It seems that almost weekly we get new case studies demonstrating the creative variety of ways location is being used. But even as we hear about brands managing local Facebook pages at scale and others tracking OOH campaigns into the store, most enterprises and agencies remain on the sidelines.

Among the key technology tools available, mobile-location data is fast becoming a critical way to gain new customer and competitive insights and deliver better ads and user experiences. Eventually, location data will be a part of most if not all digital campaigns. But many agencies have yet to tap into location in a serious way or are stuck at “location 1.0.”

Meanwhile, brands are putting increasing pressure on their agencies to offer “more advanced” digital work. A recent study found that 62% of agencies report their clients are asking for advanced digital work and 43% feel they aren’t prepared for these demands.

Agencies can respond to these requests in part by deploying location data in multiple ways, for customer insights and campaigns. Indeed, without location-based offerings and solutions, agencies are missing out on a key differentiator (right now). However, location intelligence will soon move from differentiator to an expected capability or campaign component.

Agencies seeking to move beyond “location 1.0,” need to understand location data, its quality and how it can be used most effectively. There are still many myths and misunderstandings that location-data providers and platforms are actively working to dispel.

Brands and clients expect agencies to be ahead of the curve and to bring them new and innovative solutions. The market is moving very fast and agencies must adapt or risk losing their competitive edge. It’s time for location 2.0.

The Place Conference is the only event that explores the full spectrum of location use cases (analytics, targeting, proximity marketing, customer insights, etc.). LSA, Facebook, Google and PlaceIQ are also hosting an invitation-only breakfast for a tactical deeper dive on location data and analytics.

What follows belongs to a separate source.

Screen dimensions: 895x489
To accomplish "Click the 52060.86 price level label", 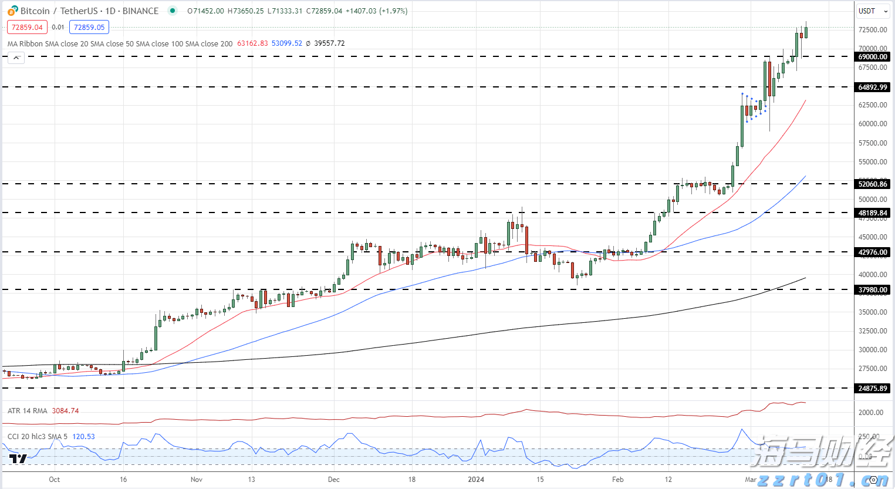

2 Responses to “Agencies Must Embrace Location or Lose Their Competitive Edge”

  1. jay says:

    I agree that location data and the ability to deliver messaging in real time to consumers within a geo or retail location is of value. There are huge limitations in terms of what options are available especially since most of this is driven via cellular, apps, and the user having to opt in (not to mention generational differences). Outside of restaurants and entertainment I offer here a different take on local intent since we are a company that works with both large brands and major local/regional businesses. Consumers via search are abandoning adding geo targeting to their phrases in the search query. They expect the search engine to know or anticipate what their intent is. The number of searches with a geo or zip code are down some 30%. Since most searches are made from a phone they are expecting their location to be factored into the search intent and this behavior is also being carried over to desktop. Local retailers (selling a product not a service) are under huge pressure as Google already baked into their algorithm (most dramatically back in February) to return e-commerce choices on the page for the more generic terms in search. Local retailers without ecommerce sites lost first page rankings all over the U.S. for the highest searched keyword phrases that are product focused that do not include a local geo as part of the phrase. The consumers shift to ecommerce is driving search engines to return different results. Local retailers are also experiencing getting visitors but not buyers (especially on larger purchases) as they shop it online for the best price even after seeing it in brick and mortar. Ecommerce for local retailers is really difficult and expensive to execute in order to create unique content and build databases for thousands of sku’s that search engines will index competitively. In addition, the buyers cycle today means before they get to the purchase they have already done all the due diligence online including product, price and availability before even leaving home. Ecommere also expands the opportunities around inbound marketing strategies and continuous engagement. There is no doubt that based on our case studies brick and mortar today is supporting an online presence not the other way around and this includes national retailers and brands. Local retailer strategies today need to be much more comprehensive than just geo mapping/fencing and messaging.

  2. Greg Sterling says:

    My post is really not about geo-location per se; it’s about location as a tool more broadly. But in terms of what you’re saying . . .this is super interesting (you’re citing Google here I assume): “Consumers via search are abandoning adding geo targeting to their phrases in the search query. They expect the search engine to know or anticipate what their intent is. The number of searches with a geo or zip code are down some 30%.” There has always been some “showrooming,” but I don’t see a massive uptick in that (except for Amazon loyalists). Traditional retailers have to do a better job with “e-commerce” and offline (“omni-channel”). It’s much more complicated for them now. One of the key areas that I see not being addressed is real-time inventory, though the major retailers have inventory feeds into AdWords. Longer conversation . . .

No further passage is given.